A direita realizou uma proeza que a esquerda já considerava quase impossível: provocar o retorno das manifestações de protesto nas redes e nas ruas.
Caíam as últimas folhas de outono quando milhares fantasiados de verde-amarelo invadiram a Avenida Paulista na Parada Gay. Faziam uma bem-humorada crítica aos bolsonaristas, que há seis anos tentam se apropriar de símbolos como as cores da República. Referência à bandeira do Brasil Império, criada em 1820 pelo pintor francês Jean-Baptiste Debret, o verde seria alusão à Casa de Bragança, origem portuguesa de D. Pedro I, e o amarelo, à Casa de Habsburgo, berço austríaco de D. Leopoldina.
Tentativas de apropriação da história e de símbolos nacionais fazem parte da paisagem política. Às vezes, resultam em tiro no pé. Em 1966, a ditadura tentou impor às escolas de samba um cardápio de enredos para o Carnaval. Em resposta, o cronista Sérgio Porto (Stanislaw Ponte Preta) fez um samba sobre um compositor aflito com a ordem do dia para tratar da conjuntura nacional em perspectiva histórica.

§

- Enunciado 1
Liste todas as pessoas mencionadas pelo nome no texto fornecido.

§

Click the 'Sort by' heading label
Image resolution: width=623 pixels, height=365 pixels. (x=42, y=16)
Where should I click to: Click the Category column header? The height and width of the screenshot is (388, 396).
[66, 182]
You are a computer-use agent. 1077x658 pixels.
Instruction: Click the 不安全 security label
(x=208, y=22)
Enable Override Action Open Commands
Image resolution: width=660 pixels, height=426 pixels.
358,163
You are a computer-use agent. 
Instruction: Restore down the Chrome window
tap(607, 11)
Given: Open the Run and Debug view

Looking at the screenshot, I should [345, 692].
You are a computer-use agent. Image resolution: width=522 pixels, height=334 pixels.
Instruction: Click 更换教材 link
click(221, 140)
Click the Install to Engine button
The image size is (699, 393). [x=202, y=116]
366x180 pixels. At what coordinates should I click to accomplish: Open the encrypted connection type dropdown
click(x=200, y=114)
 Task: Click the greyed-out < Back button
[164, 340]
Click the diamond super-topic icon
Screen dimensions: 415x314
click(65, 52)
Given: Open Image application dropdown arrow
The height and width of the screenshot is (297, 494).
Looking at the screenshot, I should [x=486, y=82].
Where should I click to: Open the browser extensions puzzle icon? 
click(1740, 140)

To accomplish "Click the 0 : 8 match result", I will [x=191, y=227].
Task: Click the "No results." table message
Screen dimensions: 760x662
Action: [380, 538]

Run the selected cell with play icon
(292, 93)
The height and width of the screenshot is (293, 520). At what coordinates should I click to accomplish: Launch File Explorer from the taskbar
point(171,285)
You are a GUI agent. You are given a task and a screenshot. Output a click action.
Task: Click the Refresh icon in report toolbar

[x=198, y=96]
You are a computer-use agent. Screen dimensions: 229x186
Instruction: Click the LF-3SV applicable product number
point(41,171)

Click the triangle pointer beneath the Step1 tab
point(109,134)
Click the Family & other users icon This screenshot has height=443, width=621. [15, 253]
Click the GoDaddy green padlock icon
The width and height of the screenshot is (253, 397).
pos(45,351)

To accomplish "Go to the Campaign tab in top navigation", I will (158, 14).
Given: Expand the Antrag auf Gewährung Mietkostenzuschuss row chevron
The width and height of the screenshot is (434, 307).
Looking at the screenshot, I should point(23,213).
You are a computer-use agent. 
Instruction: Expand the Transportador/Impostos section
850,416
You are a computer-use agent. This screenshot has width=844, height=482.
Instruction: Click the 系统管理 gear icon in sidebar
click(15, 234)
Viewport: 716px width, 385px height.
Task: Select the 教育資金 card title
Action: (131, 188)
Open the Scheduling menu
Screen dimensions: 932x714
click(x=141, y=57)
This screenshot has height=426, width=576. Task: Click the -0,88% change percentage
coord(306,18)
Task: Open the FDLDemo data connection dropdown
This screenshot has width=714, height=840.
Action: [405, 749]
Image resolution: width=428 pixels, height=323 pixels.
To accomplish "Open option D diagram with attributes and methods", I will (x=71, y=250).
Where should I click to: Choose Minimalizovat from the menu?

§

- Enunciado 2
Renomeie "Refresh" para "Reload" no trecho dos registros que abre com a linha que contém "will [x=191, y=227]." e fecha com a que contém "Looking at the screenshot, I should point(23,213).". Reproduza só esse trecho, sem mudar mais nada.

- Resposta final 1
- Jean-Baptiste Debret
- D. Pedro I
- D. Leopoldina
- Sérgio Porto (Stanislaw Ponte Preta)

- Resposta final 2
To accomplish "Click the 0 : 8 match result", I will [x=191, y=227].
Task: Click the "No results." table message
Screen dimensions: 760x662
Action: [380, 538]

Run the selected cell with play icon
(292, 93)
The height and width of the screenshot is (293, 520). At what coordinates should I click to accomplish: Launch File Explorer from the taskbar
point(171,285)
You are a GUI agent. You are given a task and a screenshot. Output a click action.
Task: Click the Reload icon in report toolbar

[x=198, y=96]
You are a computer-use agent. Screen dimensions: 229x186
Instruction: Click the LF-3SV applicable product number
point(41,171)

Click the triangle pointer beneath the Step1 tab
point(109,134)
Click the Family & other users icon This screenshot has height=443, width=621. [15, 253]
Click the GoDaddy green padlock icon
The width and height of the screenshot is (253, 397).
pos(45,351)

To accomplish "Go to the Campaign tab in top navigation", I will (158, 14).
Given: Expand the Antrag auf Gewährung Mietkostenzuschuss row chevron
The width and height of the screenshot is (434, 307).
Looking at the screenshot, I should point(23,213).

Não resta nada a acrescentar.